Mailing-List: contact commits-help@cassandra.apache.org; run by ezmlm
Precedence: bulk
Reply-To: dev@cassandra.apache.org
Date: Fri, 12 Jun 2015 14:55:06 +0000 (UTC)
From: "Sylvain Lebresne (JIRA)" <jira@apache.org>
To: commits@cassandra.apache.org
Message-ID: <JIRA.12747304.1412951422000.56410.1434120905993@Atlassian.JIRA>
In-Reply-To: <JIRA.12747304.1412951422000@Atlassian.JIRA>
References: <JIRA.12747304.1412951422000@Atlassian.JIRA>
 <JIRA.12747304.1412951422468@arcas>
Subject: [jira] [Commented] (CASSANDRA-8099) Refactor and modernize the
 storage engine
MIME-Version: 1.0
Content-Type: text/plain; charset=utf-8
Content-Transfer-Encoding: 7bit


    [ https://issues.apache.org/jira/browse/CASSANDRA-8099?page=com.atlassian.jira.plugin.system.issuetabpanels:comment-tabpanel&focusedCommentId=14583530#comment-14583530 ] 

Sylvain Lebresne commented on CASSANDRA-8099:
---------------------------------------------

Some update on this. I've pushed a rebased (and squashed because that made it a *lot* easier to rebase) version in [my 8099 branch|https://github.com/pcmanus/cassandra/tree/8099].

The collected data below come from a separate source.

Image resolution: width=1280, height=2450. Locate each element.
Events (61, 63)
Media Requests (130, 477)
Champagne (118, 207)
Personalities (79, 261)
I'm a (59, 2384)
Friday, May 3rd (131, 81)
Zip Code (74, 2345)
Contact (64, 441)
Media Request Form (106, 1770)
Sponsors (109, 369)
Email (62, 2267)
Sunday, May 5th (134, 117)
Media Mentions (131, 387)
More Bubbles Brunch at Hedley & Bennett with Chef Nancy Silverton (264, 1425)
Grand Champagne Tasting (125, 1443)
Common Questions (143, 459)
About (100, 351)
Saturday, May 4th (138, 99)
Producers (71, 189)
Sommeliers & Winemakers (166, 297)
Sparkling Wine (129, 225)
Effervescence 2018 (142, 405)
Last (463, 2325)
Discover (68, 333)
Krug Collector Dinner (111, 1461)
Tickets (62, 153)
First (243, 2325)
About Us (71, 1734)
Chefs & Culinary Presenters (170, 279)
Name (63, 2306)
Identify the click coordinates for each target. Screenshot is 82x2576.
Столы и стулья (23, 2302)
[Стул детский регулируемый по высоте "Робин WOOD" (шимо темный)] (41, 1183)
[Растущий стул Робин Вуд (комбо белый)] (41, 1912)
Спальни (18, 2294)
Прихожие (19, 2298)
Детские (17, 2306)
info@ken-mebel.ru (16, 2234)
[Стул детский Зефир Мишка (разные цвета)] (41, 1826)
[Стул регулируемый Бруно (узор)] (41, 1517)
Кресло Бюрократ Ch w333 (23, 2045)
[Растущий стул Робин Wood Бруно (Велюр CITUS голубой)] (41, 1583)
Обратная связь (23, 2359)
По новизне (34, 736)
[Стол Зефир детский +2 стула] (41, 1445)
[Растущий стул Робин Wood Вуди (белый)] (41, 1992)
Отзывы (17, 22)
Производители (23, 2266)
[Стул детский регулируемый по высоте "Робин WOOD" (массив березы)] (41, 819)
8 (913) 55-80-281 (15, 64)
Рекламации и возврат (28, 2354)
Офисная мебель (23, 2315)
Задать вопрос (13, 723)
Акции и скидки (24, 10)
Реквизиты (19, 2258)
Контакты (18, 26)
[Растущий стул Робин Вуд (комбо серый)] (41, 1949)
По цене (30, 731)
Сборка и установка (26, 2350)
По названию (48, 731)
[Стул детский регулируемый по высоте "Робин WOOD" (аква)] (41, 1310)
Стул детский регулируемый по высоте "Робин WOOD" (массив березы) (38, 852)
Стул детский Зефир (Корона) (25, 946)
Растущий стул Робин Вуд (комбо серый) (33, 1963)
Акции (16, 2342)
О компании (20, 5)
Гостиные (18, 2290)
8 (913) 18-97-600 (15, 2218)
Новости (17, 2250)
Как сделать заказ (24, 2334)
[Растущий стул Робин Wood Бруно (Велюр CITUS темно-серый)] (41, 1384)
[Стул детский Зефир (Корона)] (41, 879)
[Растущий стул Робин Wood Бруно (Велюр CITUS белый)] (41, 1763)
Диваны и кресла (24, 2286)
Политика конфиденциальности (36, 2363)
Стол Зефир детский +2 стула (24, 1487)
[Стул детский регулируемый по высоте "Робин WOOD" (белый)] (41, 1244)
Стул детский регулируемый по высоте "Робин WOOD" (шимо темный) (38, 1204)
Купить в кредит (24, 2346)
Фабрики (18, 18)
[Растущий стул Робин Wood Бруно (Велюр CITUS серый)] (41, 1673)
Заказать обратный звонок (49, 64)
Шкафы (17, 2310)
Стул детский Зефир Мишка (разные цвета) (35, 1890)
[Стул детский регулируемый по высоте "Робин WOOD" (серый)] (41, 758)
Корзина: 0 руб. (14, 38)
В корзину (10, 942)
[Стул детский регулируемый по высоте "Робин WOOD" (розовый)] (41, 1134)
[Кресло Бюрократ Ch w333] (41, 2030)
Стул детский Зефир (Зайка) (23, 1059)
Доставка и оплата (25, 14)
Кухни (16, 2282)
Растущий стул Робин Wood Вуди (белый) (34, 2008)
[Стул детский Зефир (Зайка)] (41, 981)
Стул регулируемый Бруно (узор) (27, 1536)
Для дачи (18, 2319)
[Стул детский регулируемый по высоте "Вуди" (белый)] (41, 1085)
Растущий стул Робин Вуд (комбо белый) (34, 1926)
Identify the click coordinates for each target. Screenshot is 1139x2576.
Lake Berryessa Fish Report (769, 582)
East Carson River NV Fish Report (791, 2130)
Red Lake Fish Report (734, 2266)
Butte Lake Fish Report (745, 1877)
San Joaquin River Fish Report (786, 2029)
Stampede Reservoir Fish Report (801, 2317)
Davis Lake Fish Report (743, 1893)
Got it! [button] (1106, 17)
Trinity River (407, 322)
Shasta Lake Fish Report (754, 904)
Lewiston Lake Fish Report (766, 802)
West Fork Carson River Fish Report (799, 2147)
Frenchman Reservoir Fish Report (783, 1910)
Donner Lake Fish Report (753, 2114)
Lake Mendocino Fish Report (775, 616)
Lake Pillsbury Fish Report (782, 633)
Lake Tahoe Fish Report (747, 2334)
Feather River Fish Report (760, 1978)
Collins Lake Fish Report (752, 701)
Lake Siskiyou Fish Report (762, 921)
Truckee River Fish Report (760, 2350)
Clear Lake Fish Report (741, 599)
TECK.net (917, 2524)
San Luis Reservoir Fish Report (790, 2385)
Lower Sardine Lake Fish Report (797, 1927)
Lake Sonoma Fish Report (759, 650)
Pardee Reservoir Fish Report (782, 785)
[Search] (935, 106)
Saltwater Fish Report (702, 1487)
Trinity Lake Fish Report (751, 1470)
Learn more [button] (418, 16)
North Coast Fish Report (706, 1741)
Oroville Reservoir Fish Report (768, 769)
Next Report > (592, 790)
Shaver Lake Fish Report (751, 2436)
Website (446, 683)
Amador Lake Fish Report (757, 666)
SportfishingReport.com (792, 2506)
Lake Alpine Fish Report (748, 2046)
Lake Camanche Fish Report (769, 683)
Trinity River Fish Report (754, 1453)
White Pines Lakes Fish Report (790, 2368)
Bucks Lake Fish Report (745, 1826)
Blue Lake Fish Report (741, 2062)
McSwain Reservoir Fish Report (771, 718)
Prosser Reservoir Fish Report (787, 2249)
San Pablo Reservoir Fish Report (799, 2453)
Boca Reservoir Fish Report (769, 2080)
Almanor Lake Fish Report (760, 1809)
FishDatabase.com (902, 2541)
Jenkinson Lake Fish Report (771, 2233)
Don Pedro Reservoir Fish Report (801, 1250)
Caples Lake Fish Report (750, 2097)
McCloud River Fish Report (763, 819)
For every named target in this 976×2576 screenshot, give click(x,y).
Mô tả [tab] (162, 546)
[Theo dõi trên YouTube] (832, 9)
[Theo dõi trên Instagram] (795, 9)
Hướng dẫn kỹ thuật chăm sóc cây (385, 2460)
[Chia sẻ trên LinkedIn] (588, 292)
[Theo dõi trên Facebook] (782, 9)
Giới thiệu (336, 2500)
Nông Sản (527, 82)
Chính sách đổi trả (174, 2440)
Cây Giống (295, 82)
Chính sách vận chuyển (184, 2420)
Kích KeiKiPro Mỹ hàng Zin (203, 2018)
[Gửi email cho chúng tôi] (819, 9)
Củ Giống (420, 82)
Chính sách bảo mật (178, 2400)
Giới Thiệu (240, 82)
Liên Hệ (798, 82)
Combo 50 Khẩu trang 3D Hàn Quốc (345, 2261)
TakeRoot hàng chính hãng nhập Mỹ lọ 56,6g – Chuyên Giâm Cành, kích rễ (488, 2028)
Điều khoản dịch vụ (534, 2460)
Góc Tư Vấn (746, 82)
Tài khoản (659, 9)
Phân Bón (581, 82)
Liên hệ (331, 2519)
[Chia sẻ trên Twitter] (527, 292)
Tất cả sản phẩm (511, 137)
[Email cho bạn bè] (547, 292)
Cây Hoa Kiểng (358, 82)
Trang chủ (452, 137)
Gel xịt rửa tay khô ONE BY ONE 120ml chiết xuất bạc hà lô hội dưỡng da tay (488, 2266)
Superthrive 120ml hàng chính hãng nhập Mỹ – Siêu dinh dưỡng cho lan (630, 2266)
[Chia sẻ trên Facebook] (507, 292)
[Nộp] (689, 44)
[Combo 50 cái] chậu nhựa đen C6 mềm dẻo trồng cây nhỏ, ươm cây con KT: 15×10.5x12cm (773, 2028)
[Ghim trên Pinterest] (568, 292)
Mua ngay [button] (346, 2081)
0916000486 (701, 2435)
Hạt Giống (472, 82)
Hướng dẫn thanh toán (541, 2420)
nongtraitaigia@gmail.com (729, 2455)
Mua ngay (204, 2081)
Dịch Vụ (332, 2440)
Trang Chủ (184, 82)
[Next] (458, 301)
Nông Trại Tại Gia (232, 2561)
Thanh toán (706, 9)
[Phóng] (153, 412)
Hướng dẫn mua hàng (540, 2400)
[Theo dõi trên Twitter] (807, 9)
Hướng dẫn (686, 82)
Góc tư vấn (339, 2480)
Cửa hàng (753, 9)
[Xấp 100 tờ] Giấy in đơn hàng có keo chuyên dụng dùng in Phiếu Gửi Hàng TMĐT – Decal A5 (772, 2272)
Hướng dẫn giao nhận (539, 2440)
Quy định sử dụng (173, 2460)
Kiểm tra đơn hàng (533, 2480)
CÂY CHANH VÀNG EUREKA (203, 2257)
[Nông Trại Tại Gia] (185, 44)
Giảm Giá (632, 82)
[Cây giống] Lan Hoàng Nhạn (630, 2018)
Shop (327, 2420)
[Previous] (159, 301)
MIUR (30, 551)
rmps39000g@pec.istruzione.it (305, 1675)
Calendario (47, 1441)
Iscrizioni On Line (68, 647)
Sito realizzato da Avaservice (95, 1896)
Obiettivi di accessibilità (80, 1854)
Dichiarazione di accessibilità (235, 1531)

It's still missing wire backward compatibility ([~thobbs] is finishing this so this should be ready hopefully soon). Regarding tests:
* unit tests are almost green: mostly it remains some failures in the hadoop tests. I could actually use the experience of someone that knows these tests and the code involved as it's not immediately clear to me what this is even doing.
* dtests still have a fair amount of failure but I've only look at them recently and it's getting down quickly.

h2. OpOrder

I think the main problem was that a local read (done through {{SP.LocalReadRunnable}}) was potentially keeping a group "open" while waiting on other nodes. I also realized this path meant local reads (the actual read of sstables) were done outside of the {{StorageProxy} methods, and so 1) not on the thread they were supposed to be on and 2) outside of the "timeout" check. I changed this so that a local response actually materialize everything upfront (similarly to what we do today), solving the problems above. This is not perfect and I'm sure we'll improve on this in the future, but that feels like a good enough option initially.

Regarding moving {{OpOrder}} out of {{close}}, the only way to do that I can see is be to move it up the stack, in {{ReadCommandVerbHandler}} and {{SP.LocalReadRunnable}} (as suggested by Brananir above). I'm working on that (I just started and might not have the time to finish today, but it'll be done early monday for sure).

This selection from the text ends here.